The Royal College of GPs’ Fit for the Future – a vision of what general practice will look like in 2030 – predicts the end to the 10-minute appointment as well as a raft of other changes that will deliver improvements in patient care.
The college says it is essential to end the ten minute appointment and reorganise general practice so that doctors can spend more time with patients.
The document, for which more than 3,000 GPs, health professionals and patients were consulted, also predicts that there will be an overhaul of the GP-patient record, which will be replaced by a personalised ‘data dashboard’ that will be accessed, accessible by NHS healthcare professionals.
It also believes that GP practices will become ‘wellbeing hubs’ with larger teams offering a wider range of clinical and non-clinical services; that there will be ‘micro-teams’ delivering continuous care; and GP practices will work in clusters, which will allow them to pool resources and people.
AI will also be employed to improve triage systems, claims the report, which also used research commissioned from The King’s Fund.
Professor Helen Stokes-Lampard, chair of the Royal College of GPs, described the document as a “vision, not a pipedream.”
“It is abundantly clear that the standard ten-minute appointment is unfit for purpose. It’s increasingly rare for a patient to present with a just single health condition, and we cannot deal with this adequately in ten minutes,” she said.
“GPs we want to deliver truly holistic care to our patients, considering all the physical, psychological and social factors potentially impacting on their health. But this depends on us having more time to spend with patients, and the resources and people to allow us to do this.
“Much of what we envision for the future of our profession we are already embarking upon in some form or another – but we need to make sure that whatever we do is safe, evidence-based and ultimately works to make general practice and the wider NHS more sustainable. In many cases, we’re simply not there, yet.”
The College is to develop four ‘roadmaps’ outlining in more detail what needs to be done to realise its vision and advocating to governments and decision-makers in England, Scotland, Wales and Northern Ireland how to deliver it.
Dr Richard Vautrey, BMA GP committee chair, welcomed the report, saying it echoed what the BMA had called for.
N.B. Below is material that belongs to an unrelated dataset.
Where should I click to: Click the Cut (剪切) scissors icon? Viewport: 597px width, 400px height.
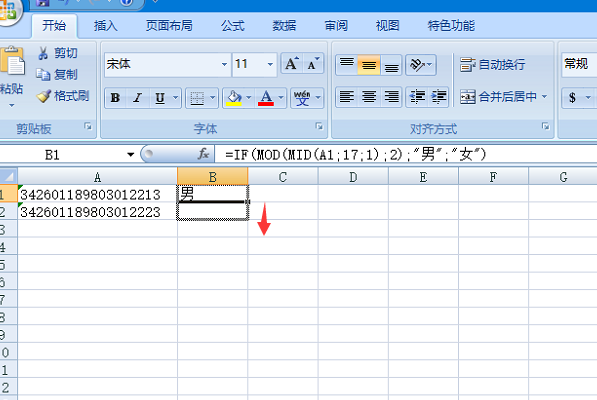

“This important piece of work from our colleagues at the RCGP mirrors much of what the BMA has been saying for some time about the direction of general practice and what is needed to ensure its future. Most positively it also highlights areas that we’re already making progress on,” he said.
He said the introduction of primary care networks could see practices supporting each other to ensure that more patients get timely, appropriate access to the right professional.